- **Task to carry out**
Scan the records below for the line with "privacy policy (68, 2175)" and the line with "773 484 483". Repeat those two lines and every line between them exactly, and nothing else.

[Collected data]
━━━━
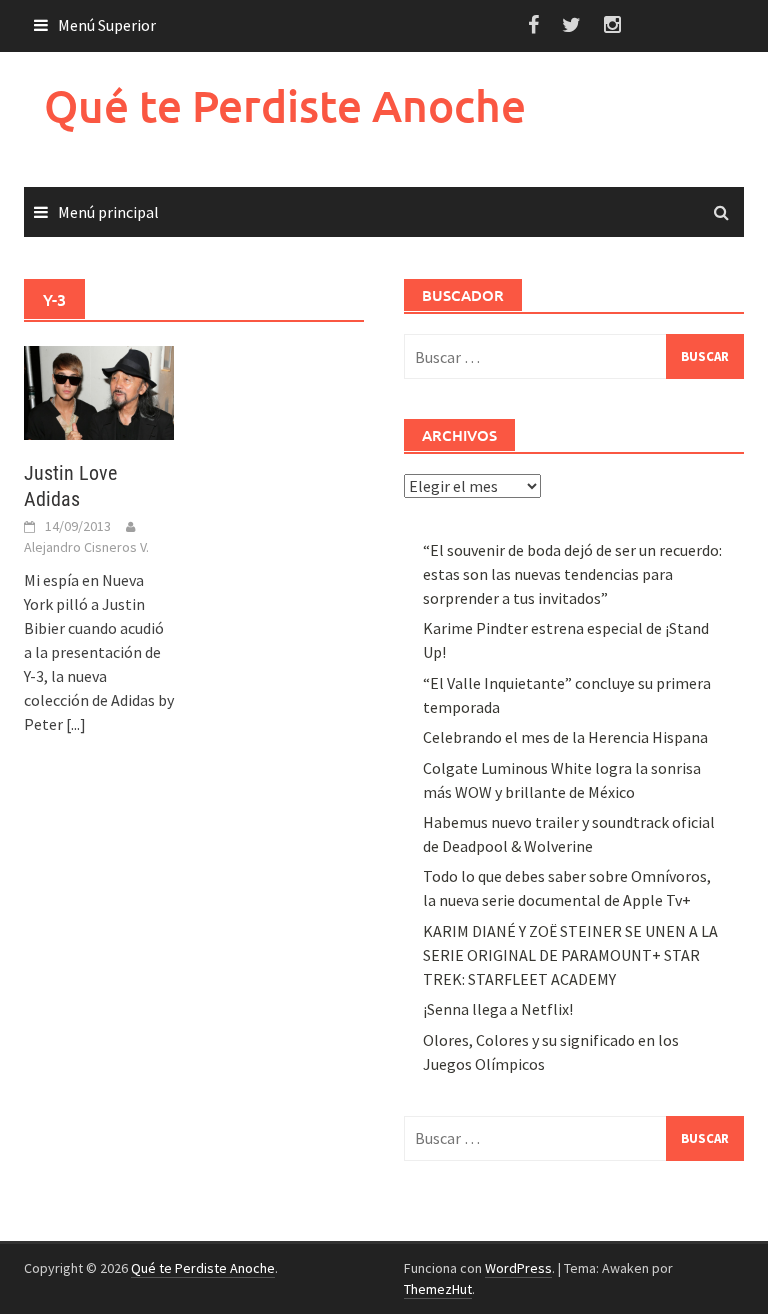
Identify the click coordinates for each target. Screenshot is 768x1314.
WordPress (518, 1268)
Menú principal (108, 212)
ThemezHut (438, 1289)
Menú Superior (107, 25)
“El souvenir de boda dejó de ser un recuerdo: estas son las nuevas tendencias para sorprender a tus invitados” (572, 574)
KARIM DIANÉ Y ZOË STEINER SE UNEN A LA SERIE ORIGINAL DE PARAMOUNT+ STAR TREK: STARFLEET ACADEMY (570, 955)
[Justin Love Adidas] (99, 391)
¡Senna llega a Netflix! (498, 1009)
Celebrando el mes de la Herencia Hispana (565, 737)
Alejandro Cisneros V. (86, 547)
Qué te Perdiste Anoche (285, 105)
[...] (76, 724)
━━━━
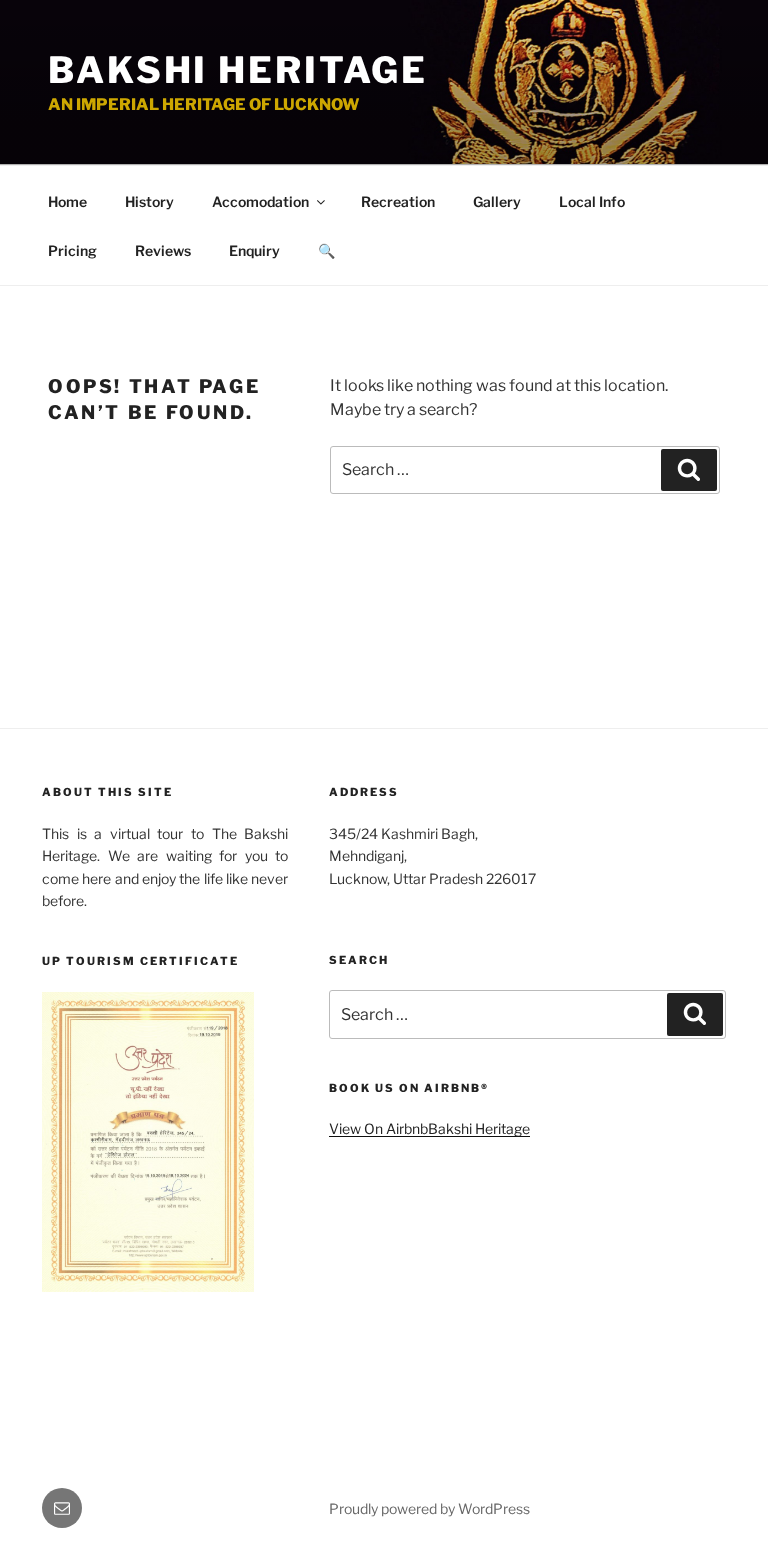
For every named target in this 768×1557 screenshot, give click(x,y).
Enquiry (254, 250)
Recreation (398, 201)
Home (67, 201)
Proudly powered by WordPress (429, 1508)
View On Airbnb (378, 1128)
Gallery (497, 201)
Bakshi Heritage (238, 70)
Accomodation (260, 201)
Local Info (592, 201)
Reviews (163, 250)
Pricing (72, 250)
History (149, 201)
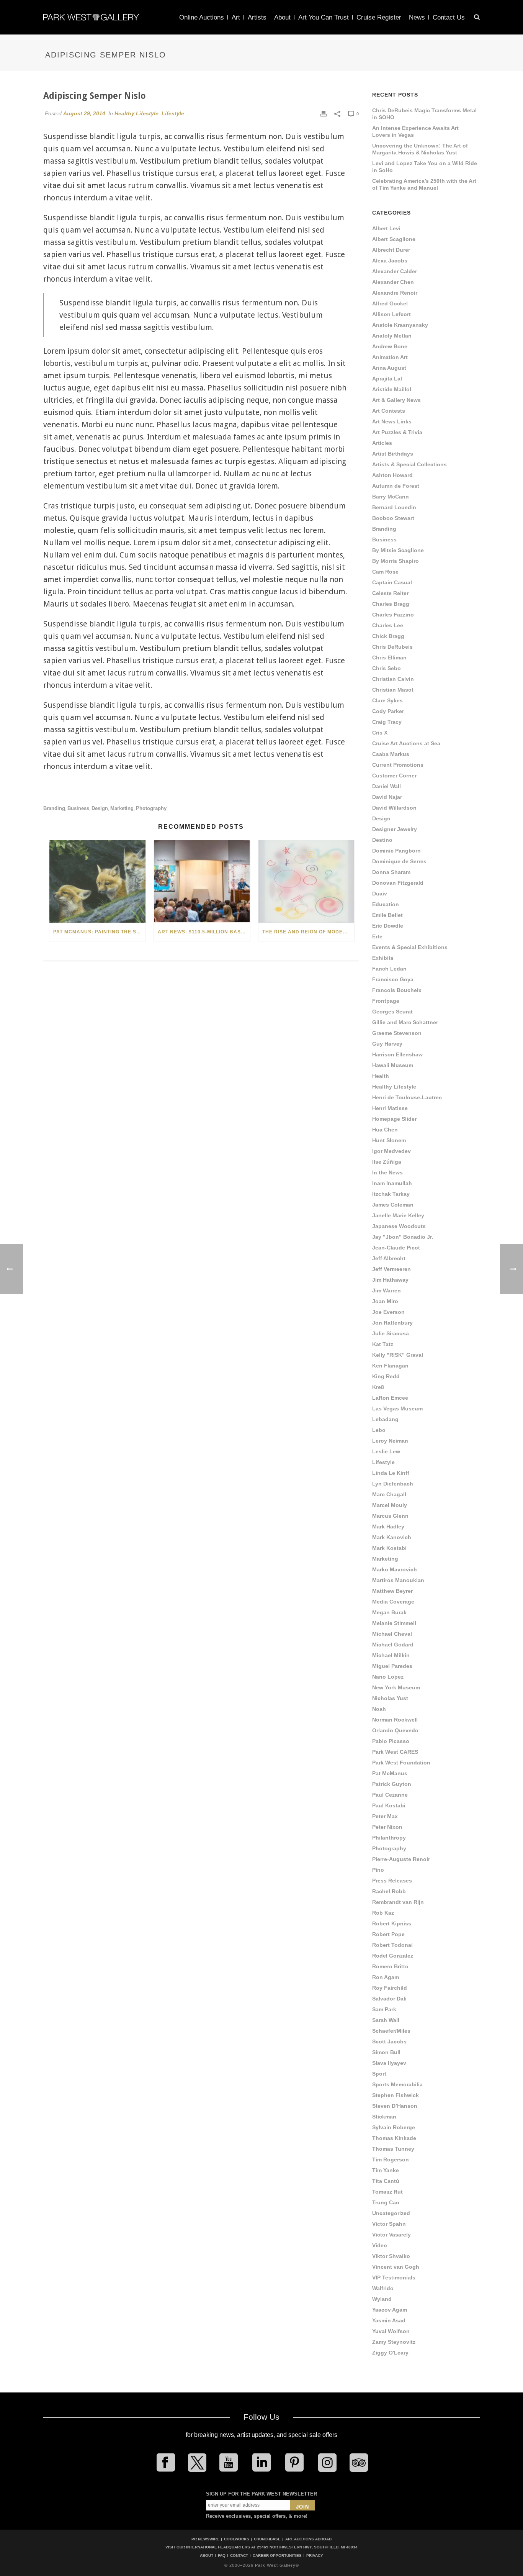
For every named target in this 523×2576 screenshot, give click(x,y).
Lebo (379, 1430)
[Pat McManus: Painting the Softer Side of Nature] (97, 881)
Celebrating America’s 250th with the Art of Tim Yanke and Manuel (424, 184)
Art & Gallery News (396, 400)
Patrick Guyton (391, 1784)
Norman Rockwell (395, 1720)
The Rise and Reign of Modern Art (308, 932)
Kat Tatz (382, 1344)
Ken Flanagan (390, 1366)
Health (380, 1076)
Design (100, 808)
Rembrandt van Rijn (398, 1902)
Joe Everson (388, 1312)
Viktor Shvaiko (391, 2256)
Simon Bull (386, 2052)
━━━━
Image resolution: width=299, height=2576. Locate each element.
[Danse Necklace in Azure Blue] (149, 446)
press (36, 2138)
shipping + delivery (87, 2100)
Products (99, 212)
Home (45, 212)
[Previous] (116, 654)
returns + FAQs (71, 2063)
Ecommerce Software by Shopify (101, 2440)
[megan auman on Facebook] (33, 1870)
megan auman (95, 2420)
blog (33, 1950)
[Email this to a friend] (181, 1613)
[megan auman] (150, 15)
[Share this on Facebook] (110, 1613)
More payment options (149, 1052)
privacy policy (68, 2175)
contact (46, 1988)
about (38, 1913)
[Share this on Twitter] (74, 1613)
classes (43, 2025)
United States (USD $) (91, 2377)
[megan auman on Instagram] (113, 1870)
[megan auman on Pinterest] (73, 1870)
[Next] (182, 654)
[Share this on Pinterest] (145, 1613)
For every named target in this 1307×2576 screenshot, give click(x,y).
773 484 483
━━━━
- **Answer to this problem**
privacy policy (68, 2175)
contact (46, 1988)
about (38, 1913)
[Share this on Twitter] (74, 1613)
classes (43, 2025)
United States (USD $) (91, 2377)
[megan auman on Instagram] (113, 1870)
[megan auman on Pinterest] (73, 1870)
[Next] (182, 654)
[Share this on Pinterest] (145, 1613)
For every named target in this 1307×2576 screenshot, give click(x,y).
773 484 483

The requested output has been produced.